By 2016, the temperature had risen enough that it barely fit in the chart above, aided by the ongoing human warming and by a strong El Nino event. This strong El Nino was warmer than the previous one, which was warmer than earlier ones, mostly because of human CO2. But, temperature was dropping a bit in late 2016 as the El Nino faded. And, some inaccurate voices were already, again, declaring that global warming had stopped.

Some Better Climate Models

Climate models may be the part of the science that most people know the least about. Be very clear — scientists do not tell their computers to produce global warming, and then get excited when global warming comes out of the computer!

The simplest climate model we just discussed shows you a tiny bit of what goes into a real climate model. The starting point is physics. This includes the rules that mass and energy are not created or destroyed, but just changed around. The physics also includes interactions between mass and energy — how much energy is needed to evaporate an inch of water per week, for example, or to warm the atmosphere by a degree. Interactions of radiation and greenhouse gases are specified from the fundamental physics worked out by the US Air Force after World War II, and other such studies.

The model also must “know” about the Earth-how much sunshine we get, how big the planet is and how fast it rotates, where the land and oceans are, how much air we have and what it is made of. (Climate models are applied to other planets, and very clearly give different answers because of the differences between the planets.)

All of this information is written down in equations, translated into computer language, and then the computer is turned on. What happens next is remarkable — the computer simulates a climate that looks like the real one. Air rises and rains in the tropics, then sinks and dries over the Sahara and Kalahari. Storms scream out of the west riding the jet stream, and snow grows and shrinks with the seasons across the high-latitude lands.

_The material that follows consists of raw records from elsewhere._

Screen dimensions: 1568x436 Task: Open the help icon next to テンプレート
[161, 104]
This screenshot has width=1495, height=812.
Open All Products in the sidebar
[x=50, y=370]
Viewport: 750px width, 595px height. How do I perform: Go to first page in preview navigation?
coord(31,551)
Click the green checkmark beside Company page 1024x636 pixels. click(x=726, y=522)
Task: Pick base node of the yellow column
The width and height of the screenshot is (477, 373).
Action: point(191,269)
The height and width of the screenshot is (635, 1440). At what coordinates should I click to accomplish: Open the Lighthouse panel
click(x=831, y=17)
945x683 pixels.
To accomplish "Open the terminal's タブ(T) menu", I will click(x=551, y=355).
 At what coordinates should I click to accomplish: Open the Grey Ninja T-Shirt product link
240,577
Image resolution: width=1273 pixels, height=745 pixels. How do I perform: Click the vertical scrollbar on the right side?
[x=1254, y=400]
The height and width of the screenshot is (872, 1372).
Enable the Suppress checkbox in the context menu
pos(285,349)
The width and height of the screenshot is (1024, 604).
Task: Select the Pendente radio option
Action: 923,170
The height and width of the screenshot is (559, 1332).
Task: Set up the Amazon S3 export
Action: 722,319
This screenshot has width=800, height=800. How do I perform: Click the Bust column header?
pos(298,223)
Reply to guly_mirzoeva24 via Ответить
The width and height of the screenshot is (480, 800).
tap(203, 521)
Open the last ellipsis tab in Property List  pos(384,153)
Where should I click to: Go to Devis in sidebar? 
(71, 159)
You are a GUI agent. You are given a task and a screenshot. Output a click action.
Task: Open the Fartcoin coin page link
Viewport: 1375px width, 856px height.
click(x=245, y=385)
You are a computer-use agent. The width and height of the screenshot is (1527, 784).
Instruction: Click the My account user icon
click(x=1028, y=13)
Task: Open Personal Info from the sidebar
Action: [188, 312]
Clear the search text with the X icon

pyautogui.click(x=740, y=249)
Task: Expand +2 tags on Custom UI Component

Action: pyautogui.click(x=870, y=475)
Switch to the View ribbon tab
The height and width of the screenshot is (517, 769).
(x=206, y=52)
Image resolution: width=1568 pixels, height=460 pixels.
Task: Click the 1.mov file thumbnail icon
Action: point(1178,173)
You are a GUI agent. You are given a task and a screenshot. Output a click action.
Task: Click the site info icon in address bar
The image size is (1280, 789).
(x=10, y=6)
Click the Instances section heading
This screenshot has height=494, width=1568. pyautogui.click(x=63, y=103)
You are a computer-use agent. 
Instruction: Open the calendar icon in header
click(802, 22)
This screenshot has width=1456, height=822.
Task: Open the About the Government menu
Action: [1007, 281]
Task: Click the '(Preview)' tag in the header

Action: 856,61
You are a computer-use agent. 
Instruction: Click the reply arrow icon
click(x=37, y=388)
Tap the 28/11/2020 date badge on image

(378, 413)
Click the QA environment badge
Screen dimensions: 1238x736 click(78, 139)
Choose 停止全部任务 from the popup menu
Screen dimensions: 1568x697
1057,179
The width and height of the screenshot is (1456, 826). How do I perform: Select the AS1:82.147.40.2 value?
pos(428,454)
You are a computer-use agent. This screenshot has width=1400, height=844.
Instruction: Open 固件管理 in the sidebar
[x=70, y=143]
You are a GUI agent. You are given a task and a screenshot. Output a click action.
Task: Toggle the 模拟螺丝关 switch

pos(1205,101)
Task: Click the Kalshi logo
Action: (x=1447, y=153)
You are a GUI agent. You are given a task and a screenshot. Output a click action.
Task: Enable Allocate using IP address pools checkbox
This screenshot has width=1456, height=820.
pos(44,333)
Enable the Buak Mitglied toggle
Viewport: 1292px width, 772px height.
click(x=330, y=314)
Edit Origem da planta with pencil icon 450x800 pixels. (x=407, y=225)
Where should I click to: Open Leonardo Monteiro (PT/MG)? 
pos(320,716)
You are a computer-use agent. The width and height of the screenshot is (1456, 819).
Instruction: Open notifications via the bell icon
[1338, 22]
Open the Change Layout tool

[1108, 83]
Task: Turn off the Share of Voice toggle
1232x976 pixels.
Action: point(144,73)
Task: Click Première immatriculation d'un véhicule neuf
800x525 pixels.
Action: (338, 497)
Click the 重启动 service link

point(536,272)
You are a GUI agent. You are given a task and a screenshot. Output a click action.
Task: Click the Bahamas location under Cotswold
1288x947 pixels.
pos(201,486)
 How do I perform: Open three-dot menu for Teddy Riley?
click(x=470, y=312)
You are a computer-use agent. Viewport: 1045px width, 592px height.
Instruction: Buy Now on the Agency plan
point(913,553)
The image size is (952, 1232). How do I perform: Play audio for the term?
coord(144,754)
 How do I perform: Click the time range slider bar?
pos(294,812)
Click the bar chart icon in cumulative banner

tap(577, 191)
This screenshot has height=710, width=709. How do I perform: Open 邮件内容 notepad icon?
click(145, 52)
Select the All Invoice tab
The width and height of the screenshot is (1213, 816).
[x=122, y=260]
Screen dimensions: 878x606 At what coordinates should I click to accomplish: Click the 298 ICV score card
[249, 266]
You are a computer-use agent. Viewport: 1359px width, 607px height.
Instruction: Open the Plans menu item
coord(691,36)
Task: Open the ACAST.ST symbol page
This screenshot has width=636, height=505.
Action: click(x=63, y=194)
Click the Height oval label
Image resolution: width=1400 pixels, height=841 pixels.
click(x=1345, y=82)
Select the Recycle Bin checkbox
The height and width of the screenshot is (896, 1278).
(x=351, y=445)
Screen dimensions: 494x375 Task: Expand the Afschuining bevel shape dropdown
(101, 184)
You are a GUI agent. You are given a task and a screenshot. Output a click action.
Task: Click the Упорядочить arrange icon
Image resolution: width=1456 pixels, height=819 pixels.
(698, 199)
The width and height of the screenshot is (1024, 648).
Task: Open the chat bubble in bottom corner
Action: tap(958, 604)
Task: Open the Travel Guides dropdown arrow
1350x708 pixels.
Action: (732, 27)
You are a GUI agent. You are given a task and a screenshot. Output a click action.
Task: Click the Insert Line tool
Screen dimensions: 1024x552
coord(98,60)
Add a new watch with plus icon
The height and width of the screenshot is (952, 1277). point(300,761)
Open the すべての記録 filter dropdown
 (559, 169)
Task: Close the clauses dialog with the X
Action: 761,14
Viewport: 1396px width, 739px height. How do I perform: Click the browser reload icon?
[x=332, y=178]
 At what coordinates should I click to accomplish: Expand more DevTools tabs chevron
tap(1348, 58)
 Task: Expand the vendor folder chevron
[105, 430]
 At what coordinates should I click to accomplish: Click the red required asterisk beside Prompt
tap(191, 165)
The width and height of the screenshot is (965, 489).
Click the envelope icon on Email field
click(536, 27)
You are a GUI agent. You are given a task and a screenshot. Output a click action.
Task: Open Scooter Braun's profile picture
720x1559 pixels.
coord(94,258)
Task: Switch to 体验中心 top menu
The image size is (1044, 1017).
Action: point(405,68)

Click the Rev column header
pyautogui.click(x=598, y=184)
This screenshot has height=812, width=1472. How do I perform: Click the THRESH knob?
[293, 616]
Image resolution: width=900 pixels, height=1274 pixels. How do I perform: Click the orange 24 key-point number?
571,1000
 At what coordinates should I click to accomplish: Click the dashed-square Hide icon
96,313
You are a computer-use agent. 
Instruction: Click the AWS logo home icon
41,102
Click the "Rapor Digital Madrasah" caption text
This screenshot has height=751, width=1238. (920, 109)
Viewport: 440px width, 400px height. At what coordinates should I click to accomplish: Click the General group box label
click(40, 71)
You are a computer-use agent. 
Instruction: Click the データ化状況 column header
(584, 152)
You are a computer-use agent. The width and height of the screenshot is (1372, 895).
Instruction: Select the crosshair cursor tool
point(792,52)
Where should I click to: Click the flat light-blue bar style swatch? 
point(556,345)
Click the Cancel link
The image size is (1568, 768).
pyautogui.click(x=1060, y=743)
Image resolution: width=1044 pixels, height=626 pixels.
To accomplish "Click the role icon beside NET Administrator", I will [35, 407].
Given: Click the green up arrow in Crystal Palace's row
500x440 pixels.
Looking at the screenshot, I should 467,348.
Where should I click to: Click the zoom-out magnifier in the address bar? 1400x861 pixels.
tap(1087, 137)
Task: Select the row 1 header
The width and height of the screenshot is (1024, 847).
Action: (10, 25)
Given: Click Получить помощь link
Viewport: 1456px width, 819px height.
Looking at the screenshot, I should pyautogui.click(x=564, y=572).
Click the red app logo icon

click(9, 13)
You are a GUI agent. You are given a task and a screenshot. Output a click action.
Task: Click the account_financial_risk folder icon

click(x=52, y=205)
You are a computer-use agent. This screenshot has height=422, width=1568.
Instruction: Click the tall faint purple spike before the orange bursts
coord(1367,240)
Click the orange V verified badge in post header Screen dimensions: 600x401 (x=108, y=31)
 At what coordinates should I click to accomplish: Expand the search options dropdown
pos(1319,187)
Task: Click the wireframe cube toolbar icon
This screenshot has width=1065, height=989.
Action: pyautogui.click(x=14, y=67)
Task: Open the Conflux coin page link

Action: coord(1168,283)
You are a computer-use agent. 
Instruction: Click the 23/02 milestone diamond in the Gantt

The model will not be perfect, of course. Suppose you are interested in wind speed. You know from personal experience that you can hide behind a windbreak for relief on a windy day. A forest can serve as a windbreak, giving weaker winds than on a prairie. So, the model must be “told” about the distribution of forests and grasslands (or else must calculate where they grow), and about the “roughness” of the forest and the grass. Scientists have conducted studies on the effects of forests and grasslands on winds, but all studies include some uncertainty. So, the modelers know that the surface roughness in this region must be about this much, but could be a little less or a little more within the range allowed by the data.

The modeler (or more typically, the modeling team) can now “tune” the model. If the winds in the model are a little stronger in some places than in the real world, the modeler may increase the roughness a little, although without going outside the uncertainties. To avoid any biases, different groups in different countries with different funding sources build different models, and tune them in different ways; when all of them agree closely, it is evident that the tuning hasn’t controlled the answer.

Some of the models are used for weather forecasting and for climate studies, and work fine for both. There are differences between weather and climate (see Weather Forecasts End, But Climate Forecasts Continue) - many climate models are simulating changes in vegetation, for example, but if you’re worried about the weather for next week, you don’t really care whether global warming endangers the Amazonian rainforest over the coming decades.

As a general rule, in talking to the public or policymakers, climate modelers rely especially on those results that:

• are exhibited by a range of models from simple to complex run by different scientific groups;
• are understood based on the physics;
• are observed in the history of climate; and
• are confirmed by recent instrumental observations.